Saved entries
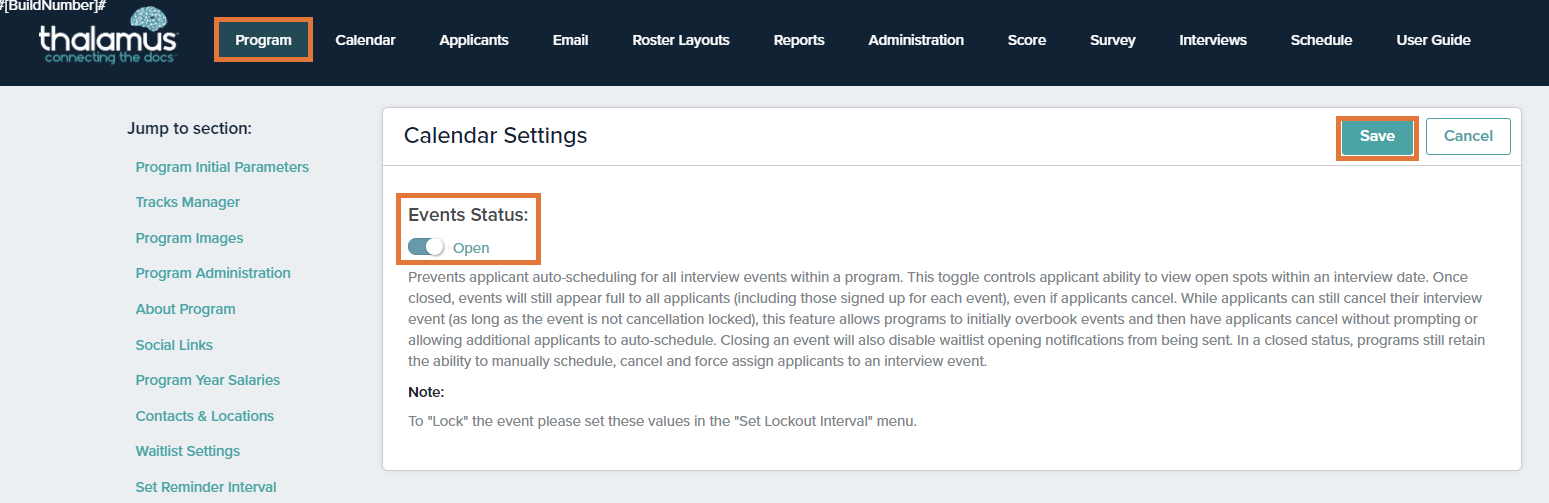Screen dimensions: 1549x503
Task: Open the User Guide
Action: [x=1433, y=40]
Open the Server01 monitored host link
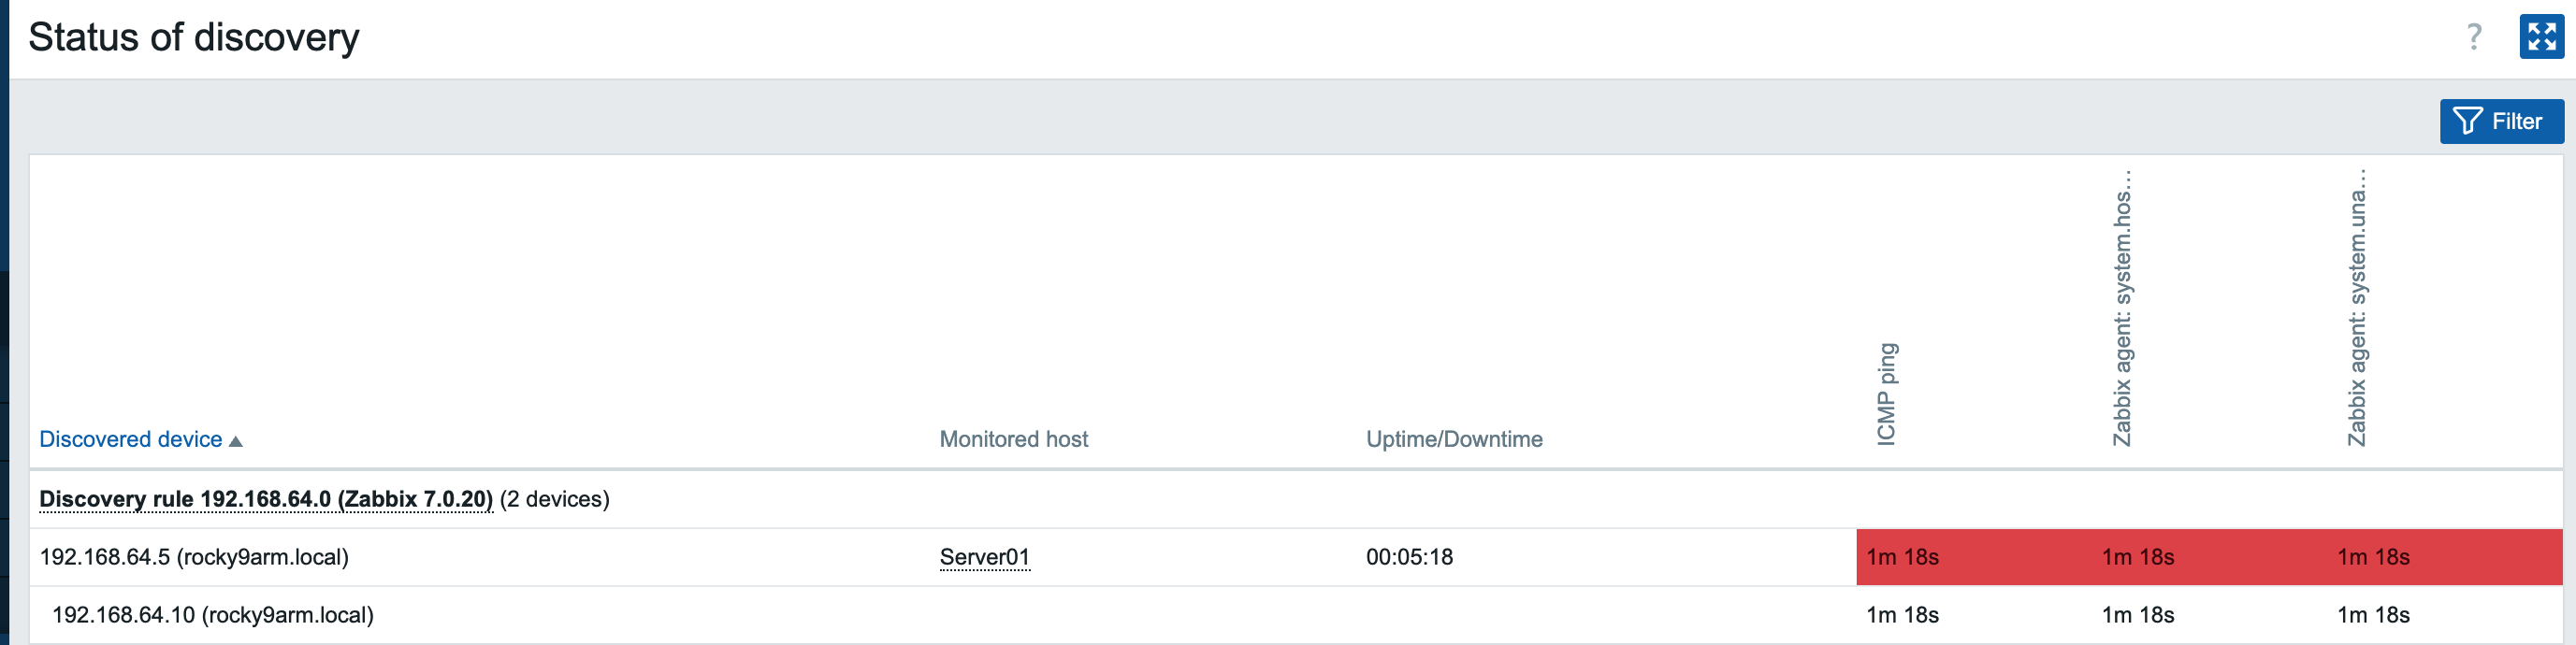Image resolution: width=2576 pixels, height=645 pixels. [x=984, y=557]
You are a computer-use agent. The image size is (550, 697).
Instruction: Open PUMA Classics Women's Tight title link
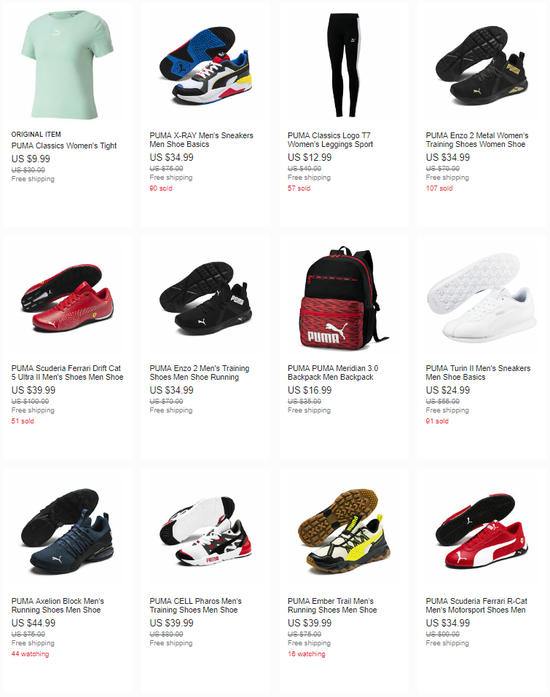64,145
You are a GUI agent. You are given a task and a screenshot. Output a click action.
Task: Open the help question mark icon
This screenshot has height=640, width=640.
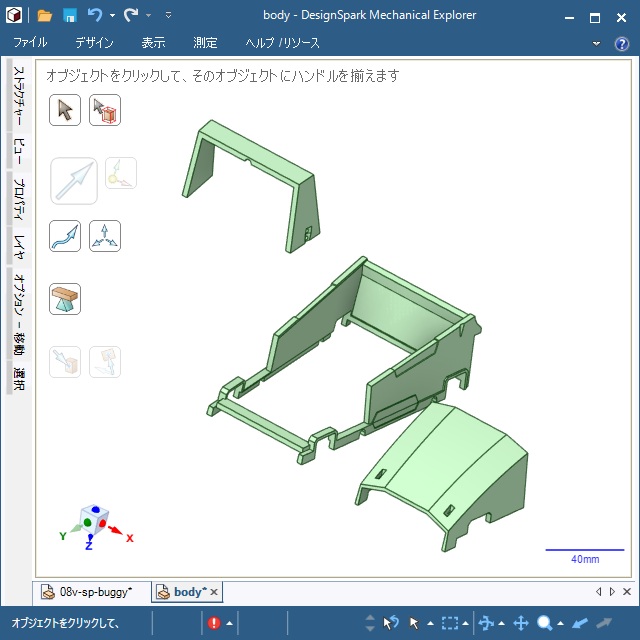tap(622, 43)
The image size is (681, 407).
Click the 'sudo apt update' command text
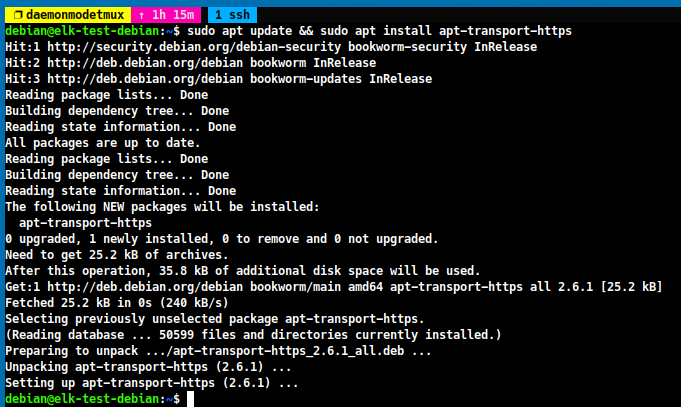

Task: Across the records above, count the lines holding "agent" and reply with that number alone.

Solved problem: 2